Hi. Now we're gonna talk about menopause management.
What's the difference between menopause and the perimenopause?
Are they really that different? Well, let's see.
Menopause is the permanent cessation of menses
due to decreases in ovarian estrogen production.
This is evidenced by 12 consecutive months of no menstrual bleeding.
So it's usually a retroactive diagnosis versus the perimenopause
or the climacteric which is the transitional period which can occur from 2 to 8 years
from reproductive to nonreproductive stage. This is marked by a menstrual irregularity.
Let's review how the perimenopause works. In another lecture we reviewed oogenesis.

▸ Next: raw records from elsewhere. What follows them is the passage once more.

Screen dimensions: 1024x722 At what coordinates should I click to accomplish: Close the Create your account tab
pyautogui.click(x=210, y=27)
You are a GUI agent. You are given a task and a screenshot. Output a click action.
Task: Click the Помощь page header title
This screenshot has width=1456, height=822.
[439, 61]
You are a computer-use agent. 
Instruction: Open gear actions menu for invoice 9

Oogenesis begins at 4 weeks and the peak oogenesis occurs mid gestation
and then we lose follicles through atresia after that time through birth, puberty,
and all the way to the menopause. At birth, we have 1 to 2 million oocytes
in our ovarian reserve. By puberty we have about half a million
and by the age 30 to 35 when you're advanced maternal age
you have a hundred thousand. By the time we get to menopause,
we have less than a thousand.
Let's talk about the hormones that are actually increased.
So we know that follicle-stimulating hormone or FSH
increases during the menopausal period.
We also see a corresponding decrease in estradiol production.
So mechanisms that increase FSH are follicular atresia leading to decreased ovulation,
decreased estradiol, and that increases FSH.
The remaining aging follicles exhibit diminished capacity to secrete inhibin B.
This also leads to increased FSH. Premenopausal FSH level
should be less than 10 ideally. Sometimes in the perimenopause
we can already start to see an elevation in the FSH
and by postmenopause we see that the FSH is greater than 30.
In the perimenopause be careful, women can still become pregnant
and in fact they're more likely to ovulate twice and have twins.
Let's now talk about estrogens. Estrogen levels do not gradually wane,
but remain stable and at sometimes they are slightly elevated due to the high FSH.
Let's talk about the different types of estrogens.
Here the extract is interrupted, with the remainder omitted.